More than ever, Americans and American institutions are embracing the protection of animals as a personal and societal responsibility, and the evidence is all around us.
Today, The HSUS is being honored by USA TODAY as one of 25 charities to participate in USA TODAY’s 25th Anniversary Celebration and its "Spirit of the USA" charity program. We are profiled in today’s paper with a snapshot (at left) on the front page of the print edition, on the front page of usatoday.com, and in advertisements in the paper and online. Thank you USA TODAY.
If you have a chance, pick up the paper and check it out, and please post a comment at humanesociety.usatoday.com.
It’s exciting to have America’s largest newspaper recognize us. But there are many other associations that we are proud of, too.
We are also pleased to be one of 10 organizations Microsoft has chosen to benefit from its recently launched i’m™ Initiative—an instant messaging program. Every time you have a conversation using i’m™, Microsoft shares a portion of the program’s advertising revenue with The HSUS. Microsoft has guaranteed a minimum contribution of $100,000 to The HSUS, but there is no cap on the amount the company will donate.

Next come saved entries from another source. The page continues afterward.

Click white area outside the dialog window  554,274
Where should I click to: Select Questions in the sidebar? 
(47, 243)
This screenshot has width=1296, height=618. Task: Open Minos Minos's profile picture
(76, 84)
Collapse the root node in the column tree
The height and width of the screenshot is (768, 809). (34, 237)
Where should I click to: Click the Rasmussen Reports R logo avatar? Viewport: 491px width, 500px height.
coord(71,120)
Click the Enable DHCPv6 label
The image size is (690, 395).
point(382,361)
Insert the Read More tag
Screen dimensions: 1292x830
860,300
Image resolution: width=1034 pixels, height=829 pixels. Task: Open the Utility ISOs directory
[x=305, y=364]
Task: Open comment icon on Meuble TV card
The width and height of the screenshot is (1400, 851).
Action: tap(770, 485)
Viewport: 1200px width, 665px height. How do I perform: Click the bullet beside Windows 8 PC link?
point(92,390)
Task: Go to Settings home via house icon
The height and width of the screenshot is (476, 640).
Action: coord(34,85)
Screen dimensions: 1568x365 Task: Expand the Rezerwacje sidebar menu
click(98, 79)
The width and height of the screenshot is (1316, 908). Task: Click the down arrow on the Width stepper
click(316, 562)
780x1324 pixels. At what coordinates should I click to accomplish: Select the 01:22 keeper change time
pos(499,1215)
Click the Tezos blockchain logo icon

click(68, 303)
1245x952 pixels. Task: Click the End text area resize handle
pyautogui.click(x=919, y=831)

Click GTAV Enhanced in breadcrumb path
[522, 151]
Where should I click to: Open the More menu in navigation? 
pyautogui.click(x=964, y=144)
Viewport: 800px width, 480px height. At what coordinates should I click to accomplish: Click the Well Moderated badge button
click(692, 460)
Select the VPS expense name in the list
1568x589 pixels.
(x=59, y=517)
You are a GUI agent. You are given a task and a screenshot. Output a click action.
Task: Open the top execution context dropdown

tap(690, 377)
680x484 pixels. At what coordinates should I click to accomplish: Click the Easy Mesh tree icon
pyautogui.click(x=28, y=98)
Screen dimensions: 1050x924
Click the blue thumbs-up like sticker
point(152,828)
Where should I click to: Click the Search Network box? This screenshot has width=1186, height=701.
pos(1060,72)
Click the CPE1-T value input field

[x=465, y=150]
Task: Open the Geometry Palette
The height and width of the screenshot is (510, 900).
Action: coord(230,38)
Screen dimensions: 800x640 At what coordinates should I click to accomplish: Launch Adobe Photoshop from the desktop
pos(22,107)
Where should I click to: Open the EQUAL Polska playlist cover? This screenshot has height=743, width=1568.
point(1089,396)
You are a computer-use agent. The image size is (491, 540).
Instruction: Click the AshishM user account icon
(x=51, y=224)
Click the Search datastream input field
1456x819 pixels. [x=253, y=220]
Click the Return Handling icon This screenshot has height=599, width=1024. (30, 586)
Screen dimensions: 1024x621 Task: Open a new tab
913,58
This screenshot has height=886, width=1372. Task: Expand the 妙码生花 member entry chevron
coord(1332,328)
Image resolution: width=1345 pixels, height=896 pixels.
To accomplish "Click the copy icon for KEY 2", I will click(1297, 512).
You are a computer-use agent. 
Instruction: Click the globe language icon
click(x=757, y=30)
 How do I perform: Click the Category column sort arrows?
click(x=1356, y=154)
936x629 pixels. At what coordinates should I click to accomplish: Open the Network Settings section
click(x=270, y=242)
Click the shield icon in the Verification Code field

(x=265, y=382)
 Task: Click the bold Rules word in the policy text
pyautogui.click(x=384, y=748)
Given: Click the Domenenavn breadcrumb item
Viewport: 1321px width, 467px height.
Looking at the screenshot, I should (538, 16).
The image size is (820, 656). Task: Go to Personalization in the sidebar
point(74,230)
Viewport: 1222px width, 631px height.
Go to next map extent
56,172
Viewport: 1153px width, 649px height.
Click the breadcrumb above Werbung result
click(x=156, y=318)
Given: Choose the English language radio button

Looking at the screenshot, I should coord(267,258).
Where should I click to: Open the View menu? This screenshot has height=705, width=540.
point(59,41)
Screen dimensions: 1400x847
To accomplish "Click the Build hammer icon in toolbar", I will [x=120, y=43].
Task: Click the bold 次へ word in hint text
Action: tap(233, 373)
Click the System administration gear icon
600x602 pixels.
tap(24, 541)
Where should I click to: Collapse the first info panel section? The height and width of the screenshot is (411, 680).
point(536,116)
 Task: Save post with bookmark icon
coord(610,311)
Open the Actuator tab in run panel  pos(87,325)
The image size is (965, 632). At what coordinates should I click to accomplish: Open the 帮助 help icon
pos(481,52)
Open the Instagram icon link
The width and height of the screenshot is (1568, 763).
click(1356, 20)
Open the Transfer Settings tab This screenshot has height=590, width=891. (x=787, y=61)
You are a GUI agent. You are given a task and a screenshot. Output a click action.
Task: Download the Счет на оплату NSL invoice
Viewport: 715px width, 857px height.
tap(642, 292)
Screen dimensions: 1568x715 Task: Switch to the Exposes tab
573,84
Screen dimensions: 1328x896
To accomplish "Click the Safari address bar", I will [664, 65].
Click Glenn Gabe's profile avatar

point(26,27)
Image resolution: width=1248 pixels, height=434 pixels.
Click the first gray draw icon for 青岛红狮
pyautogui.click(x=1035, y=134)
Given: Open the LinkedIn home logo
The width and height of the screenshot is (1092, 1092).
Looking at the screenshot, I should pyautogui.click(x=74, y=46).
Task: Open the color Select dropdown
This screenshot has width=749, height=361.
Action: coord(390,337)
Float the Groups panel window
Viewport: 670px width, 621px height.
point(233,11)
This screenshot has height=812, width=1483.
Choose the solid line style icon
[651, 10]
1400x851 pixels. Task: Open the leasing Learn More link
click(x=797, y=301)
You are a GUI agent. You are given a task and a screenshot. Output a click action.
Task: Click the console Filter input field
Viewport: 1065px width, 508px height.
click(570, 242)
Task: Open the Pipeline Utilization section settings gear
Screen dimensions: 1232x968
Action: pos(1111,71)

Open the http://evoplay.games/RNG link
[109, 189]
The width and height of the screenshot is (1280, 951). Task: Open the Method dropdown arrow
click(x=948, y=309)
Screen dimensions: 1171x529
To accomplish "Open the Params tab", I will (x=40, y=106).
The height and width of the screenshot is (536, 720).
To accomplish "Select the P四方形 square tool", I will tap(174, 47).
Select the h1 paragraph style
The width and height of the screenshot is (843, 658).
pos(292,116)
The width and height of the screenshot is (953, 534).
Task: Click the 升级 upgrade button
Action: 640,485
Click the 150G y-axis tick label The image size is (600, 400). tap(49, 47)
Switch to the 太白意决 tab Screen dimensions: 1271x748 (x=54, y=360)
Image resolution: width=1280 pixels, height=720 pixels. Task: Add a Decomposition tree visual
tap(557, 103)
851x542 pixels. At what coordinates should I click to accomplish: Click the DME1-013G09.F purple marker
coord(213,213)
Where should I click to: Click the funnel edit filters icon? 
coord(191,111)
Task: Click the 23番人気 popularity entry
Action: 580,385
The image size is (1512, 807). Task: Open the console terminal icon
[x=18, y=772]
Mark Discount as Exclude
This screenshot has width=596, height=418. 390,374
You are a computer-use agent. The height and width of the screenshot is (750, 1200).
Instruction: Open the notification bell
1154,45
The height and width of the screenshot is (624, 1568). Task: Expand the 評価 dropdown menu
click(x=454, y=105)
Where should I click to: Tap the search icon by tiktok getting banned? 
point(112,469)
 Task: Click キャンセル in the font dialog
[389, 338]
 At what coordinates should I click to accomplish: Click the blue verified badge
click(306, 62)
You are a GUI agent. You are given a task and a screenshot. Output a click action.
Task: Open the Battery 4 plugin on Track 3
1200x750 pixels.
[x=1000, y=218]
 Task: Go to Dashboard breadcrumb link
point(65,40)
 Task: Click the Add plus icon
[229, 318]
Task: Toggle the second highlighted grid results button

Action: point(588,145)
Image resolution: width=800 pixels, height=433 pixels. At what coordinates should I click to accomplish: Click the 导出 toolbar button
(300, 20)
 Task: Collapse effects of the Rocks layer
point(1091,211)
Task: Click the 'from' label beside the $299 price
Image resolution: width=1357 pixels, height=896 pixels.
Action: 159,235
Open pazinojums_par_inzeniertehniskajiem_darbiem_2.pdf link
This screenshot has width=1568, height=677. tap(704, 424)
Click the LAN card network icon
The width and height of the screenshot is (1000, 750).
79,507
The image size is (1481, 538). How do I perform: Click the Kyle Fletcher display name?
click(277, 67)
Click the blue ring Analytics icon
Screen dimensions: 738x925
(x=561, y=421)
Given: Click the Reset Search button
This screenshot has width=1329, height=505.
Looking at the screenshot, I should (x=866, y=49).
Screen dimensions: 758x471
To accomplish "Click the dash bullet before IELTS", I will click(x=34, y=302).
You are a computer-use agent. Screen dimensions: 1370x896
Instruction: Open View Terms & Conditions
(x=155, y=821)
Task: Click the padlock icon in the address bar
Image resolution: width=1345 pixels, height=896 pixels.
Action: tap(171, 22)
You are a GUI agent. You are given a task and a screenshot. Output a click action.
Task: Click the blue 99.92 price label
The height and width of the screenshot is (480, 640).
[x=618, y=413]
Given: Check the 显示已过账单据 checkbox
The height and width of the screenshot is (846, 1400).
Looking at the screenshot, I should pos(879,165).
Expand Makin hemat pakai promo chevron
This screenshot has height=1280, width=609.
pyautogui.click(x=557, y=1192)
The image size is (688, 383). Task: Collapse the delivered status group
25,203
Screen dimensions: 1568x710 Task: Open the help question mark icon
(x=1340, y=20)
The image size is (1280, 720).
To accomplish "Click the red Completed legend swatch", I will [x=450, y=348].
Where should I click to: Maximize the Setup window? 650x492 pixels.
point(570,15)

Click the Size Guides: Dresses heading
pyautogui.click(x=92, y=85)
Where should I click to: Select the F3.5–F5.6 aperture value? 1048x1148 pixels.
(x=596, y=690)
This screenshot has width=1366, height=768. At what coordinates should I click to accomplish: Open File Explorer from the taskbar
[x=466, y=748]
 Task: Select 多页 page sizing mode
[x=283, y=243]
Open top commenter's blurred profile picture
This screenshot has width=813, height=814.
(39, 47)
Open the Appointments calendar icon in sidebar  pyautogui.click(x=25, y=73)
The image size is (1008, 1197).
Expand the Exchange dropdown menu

Bank of America is another corporate supporter. The HSUS’ credit card affinity program generates significant funding for our animal protection programs, thanks to more than 60,000 card holders. The HSUS gets a donation from Bank of America for every new card opened and then gets a small portion of every purchase. (By the way, if you don’t have an HSUS affinity card and want one, you can sign up online right now.)
There are other measures of common sense, mainstream progress too.
Just yesterday, we saw evidence from around the country of lawmakers embracing our cause.
On Thursday, in Congress, the Senate Appropriations Committee approved an HSUS-backed amendment to protect polar bears—perhaps the iconic species for the effects of global warming—from needless killing. Senator Jack Reed (D-R.I.) offered an amendment to ban imports of polar bear heads and hides taken by American trophy hunters in Canada. Appropriations Committee Chairman Robert Byrd (D-W.Va.) and Subcommittee Chairwoman Dianne Feinstein (D-Calif.) helped Reed push the amendment to passage, which had a great assist from Pennsylvania’s Arlen Specter (R-Pa.). With polar bears facing threats to their very survival, they do not need additional killing for such a frivolous purpose—for simply a head-hunting exercise by American trophy hunters.
In Louisiana last night, House lawmakers followed the lead of the Senate and banned gambling at cockfights. The bill was introduced by Senator Art Lentini. Banning gambling at the fights eliminates one of the two major motivators for participation in the practice—the other being a lust for bloodletting. Now, we continue the fight to ban the cockfights themselves and make Louisiana the 50th state in the nation to outlaw this form of staged animal cruelty.
And finally, in New York yesterday, the state Assembly followed the lead of the Senate and passed a bill to ban electrocuting fur-bearing animals on fur farms in the state. It’s the first time a state legislature has banned this inhumane method of killing. Thanks there go to Assemblywoman Deborah Glick and Senator Frank Padavan—both stalwart advocates for animals.
Take stock of this. Animals are part of the policy debate in Congress and in state legislatures around the country, and we are winning. And never before could you send an instant message or make a credit card purchase and make a difference for animals. Now you can.
I am hopeful. Our cause is ascendant.
Take a moment to celebrate. And then once you do that, get busy again by helping animals.
You are not alone. You are part of a larger social movement, and when we act in concert, the results are tangible and inspiring.